# REQUIRED WORK
Rewrite the entries below, replacing each "Screen dimensions" with "Screen size" and leaving everything else unchanged.

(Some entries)

***

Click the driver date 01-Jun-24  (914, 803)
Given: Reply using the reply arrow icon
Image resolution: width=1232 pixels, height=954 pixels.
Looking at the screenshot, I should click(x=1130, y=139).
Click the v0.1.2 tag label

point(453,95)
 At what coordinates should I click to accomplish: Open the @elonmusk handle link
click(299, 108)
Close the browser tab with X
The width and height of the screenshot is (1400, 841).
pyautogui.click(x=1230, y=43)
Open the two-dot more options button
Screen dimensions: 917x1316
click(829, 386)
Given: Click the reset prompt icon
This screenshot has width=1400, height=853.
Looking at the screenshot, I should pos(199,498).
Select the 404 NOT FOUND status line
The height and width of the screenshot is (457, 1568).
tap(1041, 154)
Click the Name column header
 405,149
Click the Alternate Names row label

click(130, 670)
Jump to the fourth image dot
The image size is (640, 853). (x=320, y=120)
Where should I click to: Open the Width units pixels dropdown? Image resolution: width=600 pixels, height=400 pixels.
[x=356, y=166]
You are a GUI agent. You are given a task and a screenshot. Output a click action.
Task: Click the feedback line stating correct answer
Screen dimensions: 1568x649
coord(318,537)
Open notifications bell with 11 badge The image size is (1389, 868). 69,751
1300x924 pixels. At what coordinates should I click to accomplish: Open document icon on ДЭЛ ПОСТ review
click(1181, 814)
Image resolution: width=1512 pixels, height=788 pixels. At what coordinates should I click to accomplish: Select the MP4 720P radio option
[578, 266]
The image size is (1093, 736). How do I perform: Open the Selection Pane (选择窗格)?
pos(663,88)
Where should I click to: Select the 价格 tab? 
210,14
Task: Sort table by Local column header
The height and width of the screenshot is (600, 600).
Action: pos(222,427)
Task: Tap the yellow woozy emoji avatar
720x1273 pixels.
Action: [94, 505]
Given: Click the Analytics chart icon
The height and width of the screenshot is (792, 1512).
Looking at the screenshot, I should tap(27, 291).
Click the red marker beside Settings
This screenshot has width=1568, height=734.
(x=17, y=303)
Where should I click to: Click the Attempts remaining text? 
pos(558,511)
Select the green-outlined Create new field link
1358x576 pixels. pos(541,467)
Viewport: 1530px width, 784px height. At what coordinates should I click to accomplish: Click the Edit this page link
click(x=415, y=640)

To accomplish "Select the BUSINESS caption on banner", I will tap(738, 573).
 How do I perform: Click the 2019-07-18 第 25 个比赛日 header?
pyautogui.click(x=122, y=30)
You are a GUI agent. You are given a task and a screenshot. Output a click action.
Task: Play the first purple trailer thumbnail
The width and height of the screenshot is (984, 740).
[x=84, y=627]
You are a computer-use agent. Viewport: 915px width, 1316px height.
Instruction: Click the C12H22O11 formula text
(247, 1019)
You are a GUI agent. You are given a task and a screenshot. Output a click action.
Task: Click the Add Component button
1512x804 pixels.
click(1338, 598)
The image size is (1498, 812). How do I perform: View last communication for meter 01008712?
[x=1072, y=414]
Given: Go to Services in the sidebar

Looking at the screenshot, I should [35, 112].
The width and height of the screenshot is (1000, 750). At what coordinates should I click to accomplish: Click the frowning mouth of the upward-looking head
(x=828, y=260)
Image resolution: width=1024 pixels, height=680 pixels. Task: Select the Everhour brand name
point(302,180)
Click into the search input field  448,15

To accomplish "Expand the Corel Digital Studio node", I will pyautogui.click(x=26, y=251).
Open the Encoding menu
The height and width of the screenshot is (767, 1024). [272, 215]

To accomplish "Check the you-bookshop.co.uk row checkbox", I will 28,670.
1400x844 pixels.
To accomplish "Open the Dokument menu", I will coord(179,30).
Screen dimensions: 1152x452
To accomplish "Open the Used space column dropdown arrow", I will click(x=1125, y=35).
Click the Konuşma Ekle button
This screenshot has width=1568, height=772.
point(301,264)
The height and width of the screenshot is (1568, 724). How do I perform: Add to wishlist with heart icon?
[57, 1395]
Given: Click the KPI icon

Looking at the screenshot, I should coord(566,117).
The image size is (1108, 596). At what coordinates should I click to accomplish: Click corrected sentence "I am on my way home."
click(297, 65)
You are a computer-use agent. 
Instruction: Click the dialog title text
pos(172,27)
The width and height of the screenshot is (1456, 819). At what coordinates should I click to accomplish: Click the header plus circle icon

***

# SOLUTION TO THIS PROBLEM
Click the driver date 01-Jun-24  (914, 803)
Given: Reply using the reply arrow icon
Image resolution: width=1232 pixels, height=954 pixels.
Looking at the screenshot, I should click(x=1130, y=139).
Click the v0.1.2 tag label

point(453,95)
 At what coordinates should I click to accomplish: Open the @elonmusk handle link
click(299, 108)
Close the browser tab with X
The width and height of the screenshot is (1400, 841).
pyautogui.click(x=1230, y=43)
Open the two-dot more options button
Screen size: 917x1316
click(829, 386)
Given: Click the reset prompt icon
This screenshot has width=1400, height=853.
Looking at the screenshot, I should pos(199,498).
Select the 404 NOT FOUND status line
The height and width of the screenshot is (457, 1568).
tap(1041, 154)
Click the Name column header
 405,149
Click the Alternate Names row label

click(130, 670)
Jump to the fourth image dot
The image size is (640, 853). (x=320, y=120)
Where should I click to: Open the Width units pixels dropdown? Image resolution: width=600 pixels, height=400 pixels.
[x=356, y=166]
You are a GUI agent. You are given a task and a screenshot. Output a click action.
Task: Click the feedback line stating correct answer
Screen size: 1568x649
coord(318,537)
Open notifications bell with 11 badge The image size is (1389, 868). 69,751
1300x924 pixels. At what coordinates should I click to accomplish: Open document icon on ДЭЛ ПОСТ review
click(1181, 814)
Image resolution: width=1512 pixels, height=788 pixels. At what coordinates should I click to accomplish: Select the MP4 720P radio option
[578, 266]
The image size is (1093, 736). How do I perform: Open the Selection Pane (选择窗格)?
pos(663,88)
Where should I click to: Select the 价格 tab? 
210,14
Task: Sort table by Local column header
The height and width of the screenshot is (600, 600).
Action: pos(222,427)
Task: Tap the yellow woozy emoji avatar
720x1273 pixels.
Action: [94, 505]
Given: Click the Analytics chart icon
The height and width of the screenshot is (792, 1512).
Looking at the screenshot, I should tap(27, 291).
Click the red marker beside Settings
This screenshot has width=1568, height=734.
(x=17, y=303)
Where should I click to: Click the Attempts remaining text? 
pos(558,511)
Select the green-outlined Create new field link
1358x576 pixels. pos(541,467)
Viewport: 1530px width, 784px height. At what coordinates should I click to accomplish: Click the Edit this page link
click(x=415, y=640)

To accomplish "Select the BUSINESS caption on banner", I will tap(738, 573).
 How do I perform: Click the 2019-07-18 第 25 个比赛日 header?
pyautogui.click(x=122, y=30)
You are a GUI agent. You are given a task and a screenshot. Output a click action.
Task: Play the first purple trailer thumbnail
The width and height of the screenshot is (984, 740).
[x=84, y=627]
You are a computer-use agent. Viewport: 915px width, 1316px height.
Instruction: Click the C12H22O11 formula text
(247, 1019)
You are a GUI agent. You are given a task and a screenshot. Output a click action.
Task: Click the Add Component button
1512x804 pixels.
click(1338, 598)
The image size is (1498, 812). How do I perform: View last communication for meter 01008712?
[x=1072, y=414]
Given: Go to Services in the sidebar

Looking at the screenshot, I should [35, 112].
The width and height of the screenshot is (1000, 750). At what coordinates should I click to accomplish: Click the frowning mouth of the upward-looking head
(x=828, y=260)
Image resolution: width=1024 pixels, height=680 pixels. Task: Select the Everhour brand name
point(302,180)
Click into the search input field  448,15

To accomplish "Expand the Corel Digital Studio node", I will pyautogui.click(x=26, y=251).
Open the Encoding menu
The height and width of the screenshot is (767, 1024). [272, 215]

To accomplish "Check the you-bookshop.co.uk row checkbox", I will 28,670.
1400x844 pixels.
To accomplish "Open the Dokument menu", I will coord(179,30).
Screen size: 1152x452
To accomplish "Open the Used space column dropdown arrow", I will click(x=1125, y=35).
Click the Konuşma Ekle button
This screenshot has width=1568, height=772.
point(301,264)
The height and width of the screenshot is (1568, 724). How do I perform: Add to wishlist with heart icon?
[57, 1395]
Given: Click the KPI icon

Looking at the screenshot, I should coord(566,117).
The image size is (1108, 596). At what coordinates should I click to accomplish: Click corrected sentence "I am on my way home."
click(297, 65)
You are a computer-use agent. 
Instruction: Click the dialog title text
pos(172,27)
The width and height of the screenshot is (1456, 819). At what coordinates should I click to accomplish: Click the header plus circle icon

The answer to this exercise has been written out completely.